Ecosystem and tooling: A large community supports GTFS with open documentation and many libraries/validators (e.g. GTFS-kit in Python), so developer can leverage existing tools rather than build custom parsers
Creating a DuckDB database for GTFS Schedule data
As the GTFS Schedule standard uses ZIP-compressed CSV files, it’s not possible out of the box to directly analyze datasets with the most tools.

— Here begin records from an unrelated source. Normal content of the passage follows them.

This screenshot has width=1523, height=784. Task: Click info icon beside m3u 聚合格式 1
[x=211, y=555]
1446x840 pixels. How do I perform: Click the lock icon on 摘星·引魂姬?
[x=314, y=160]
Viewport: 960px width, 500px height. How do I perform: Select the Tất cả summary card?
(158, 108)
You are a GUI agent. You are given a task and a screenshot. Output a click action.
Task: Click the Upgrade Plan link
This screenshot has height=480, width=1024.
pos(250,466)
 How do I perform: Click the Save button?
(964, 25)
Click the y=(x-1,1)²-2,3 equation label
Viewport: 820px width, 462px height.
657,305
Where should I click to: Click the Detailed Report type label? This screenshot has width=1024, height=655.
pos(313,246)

Also, a lot of GTFS datasets don’t publish all dataset files, as some of the data files are optional, additionally not all fields in each those files are required as well:
File Name | Presence | Description |
agency.txt | Required | Transit agencies with service represented in this dataset. |
stops.txt | Conditionally Required | Stops where vehicles pick up or drop off riders. Also defines stations and station entrances. Optional if demand-responsive zones are defined in locations.geojson, required otherwise. |
routes.txt | Required | Transit routes. A route is a group of trips that are displayed to riders as a single service. |
trips.txt | Required | Trips for each route. A trip is a sequence of two or more stops that occur during a specific time period. |
stop_times.txt | Required | Times that a vehicle arrives at and departs from stops for each trip. |
calendar.txt | Conditionally Required | Service dates specified using a weekly schedule with start and end dates. Required unless all dates of service are defined in calendar_dates.txt, optional otherwise. |
calendar_dates.txt | Conditionally Required | Exceptions for the services defined in calendar.txt. Required if calendar.txt is omitted (must then contain all dates of service), optional otherwise. |
fare_attributes.txt | Optional | Fare information for a transit agency’s routes. |
fare_rules.txt | Optional | Rules to apply fares for itineraries. |
timeframes.txt | Optional | Date and time periods to use in fare rules for fares that depend on date/time factors. Forbidden if network_id exists in routes.txt, optional otherwise. |
shapes.txt | Optional | Rules for mapping vehicle travel paths (route alignments). |
frequencies.txt | Optional | Headway (time between trips) for headway-based service or compressed fixed-schedule service. |
transfers.txt | Optional | Rules for making connections at transfer points between routes. |
pathways.txt | Optional | Pathways linking together locations within stations. |
levels.txt | Conditionally Required | Levels within stations. Required when describing pathways with elevators (pathway_mode=5 ), optional otherwise. |
location_groups.txt | Optional | A group of stops that together indicate locations where a rider may request pickup or drop off. |
location_group_stops.txt | Optional | Rules to assign stops to location groups. |
locations.geojson | Optional | Zones for rider pickup/drop-off requests by on-demand services, represented as GeoJSON polygons. |
booking_rules.txt | Optional | Booking information for rider-requested services. |
translations.txt | Optional | Translations of customer-facing dataset values. |
feed_info.txt | Conditionally Required | Dataset metadata, including publisher, version, and expiration information. Required if translations.txt is provided, recommended otherwise. |
attributions.txt | Optional | Dataset attributions. |
Taken that into account, the plan for being able to use GTFS Schedule datasets with DuckDB is: Create a DuckDB database that contains all tables with all columns. The DDL for the tables will be derived from the official standard’s website. We want to use the foreign key relationships outlined in the standard, and thus need to make sure that the tables are created in the right order.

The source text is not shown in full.